Reid, who heads the Security Search Management & Solutions Ltd, was conducting a training exercise at the Old Trafford when one of the devices was accidentally left behind in a toilet, with Reid admitting that he had wrongly logged the fake bomb as found, during the excersie which took place on Wednesday 11 May. He said that he had marked the "mock-up of a pipe bomb" as recovered as he had a similar item which had not been used in his bag.
Reid said he was "absolutely gutted" that a lapse in protocol had "resulted in many people being disappointed, frightened and inconvenienced. The mistake is entirely mine, I have to take full responsibility."
Reid, a former Scotland Yard police officer, said that the fake bomb that was left behind had a small white label with "training aid" written on it and that it was not concealed. Speaking outside his home in Biggin Hill, southeast London, Reid told reporters: "To say I am sorry doesn't seem adequate, but I am.
"There was something found, they dealt with it in the way they should have done. Whether they should have found it earlier is another issue," he said. The club has also confirmed that the security contractor had signed his paperwork to confirm that all devices used in the training exercise had been recovered.

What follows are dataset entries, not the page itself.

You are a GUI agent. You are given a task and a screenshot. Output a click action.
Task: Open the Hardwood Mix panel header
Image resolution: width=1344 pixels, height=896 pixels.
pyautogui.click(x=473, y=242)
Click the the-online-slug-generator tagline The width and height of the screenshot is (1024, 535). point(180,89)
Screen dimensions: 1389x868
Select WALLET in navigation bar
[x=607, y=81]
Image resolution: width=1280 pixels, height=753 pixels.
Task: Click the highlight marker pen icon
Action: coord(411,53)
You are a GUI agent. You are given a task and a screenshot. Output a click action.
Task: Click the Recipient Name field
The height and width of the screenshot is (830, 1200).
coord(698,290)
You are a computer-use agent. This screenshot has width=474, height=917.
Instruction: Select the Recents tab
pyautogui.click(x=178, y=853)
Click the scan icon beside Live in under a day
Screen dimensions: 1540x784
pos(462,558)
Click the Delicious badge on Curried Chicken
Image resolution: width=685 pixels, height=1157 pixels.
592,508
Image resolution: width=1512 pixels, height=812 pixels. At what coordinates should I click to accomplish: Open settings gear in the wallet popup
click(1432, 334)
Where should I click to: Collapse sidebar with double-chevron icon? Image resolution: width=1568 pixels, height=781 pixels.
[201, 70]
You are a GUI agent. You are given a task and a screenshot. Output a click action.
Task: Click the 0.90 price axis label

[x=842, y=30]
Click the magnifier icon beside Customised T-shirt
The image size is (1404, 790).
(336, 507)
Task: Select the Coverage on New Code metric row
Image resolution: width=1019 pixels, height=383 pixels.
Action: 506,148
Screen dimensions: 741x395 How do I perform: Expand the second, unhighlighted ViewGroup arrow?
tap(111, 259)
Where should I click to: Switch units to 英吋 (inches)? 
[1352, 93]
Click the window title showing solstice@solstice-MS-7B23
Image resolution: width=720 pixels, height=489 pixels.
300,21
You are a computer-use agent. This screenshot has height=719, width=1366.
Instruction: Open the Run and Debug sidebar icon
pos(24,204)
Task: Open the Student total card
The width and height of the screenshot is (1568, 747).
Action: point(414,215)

Ed Woodward, the club's Vice Chairman, said that the device could not have been detected by sniffer dogs on the routine match day search as it did not contain any explosives. For the first time in 24 years, a Premier League match was abandoned on security grounds.
The entire 75,000-seat stadium was cleared. Ed Woodward, the club's Vice Chairman said: "Once a live situation was identified, the club and police had no option but to treat the matter as a potential terror threat; we could not have assumed it was a training exercise error. Presented with the same situation in the future, we would take the same action."
Reid, who has worked for the Metropolitan Police as a Counter Terrorist Police Search Advisor said that his security firm "is probably about to go into liquidation" over the incident, Manchester Evening News reported. The match cancellation on Sunday has cost the club about £3m. The match has been rescheduled to take place on 17 May.
"I can't say anything at the moment - I'm waiting for Manchester United to get back to me. Obviously, it's a security issue. If it was any sort of issue and I needed to put my side of the story then it would be different," he explained.
Reid continued: "But I'm waiting for them to get back to me. I'm just fixing my roof while I've still got one. They said this afternoon, and I'm sure they're having meetings at the moment to see which guillotine they're going to use on me. I have to take responsibility in the end, I won't shirk my responsibility."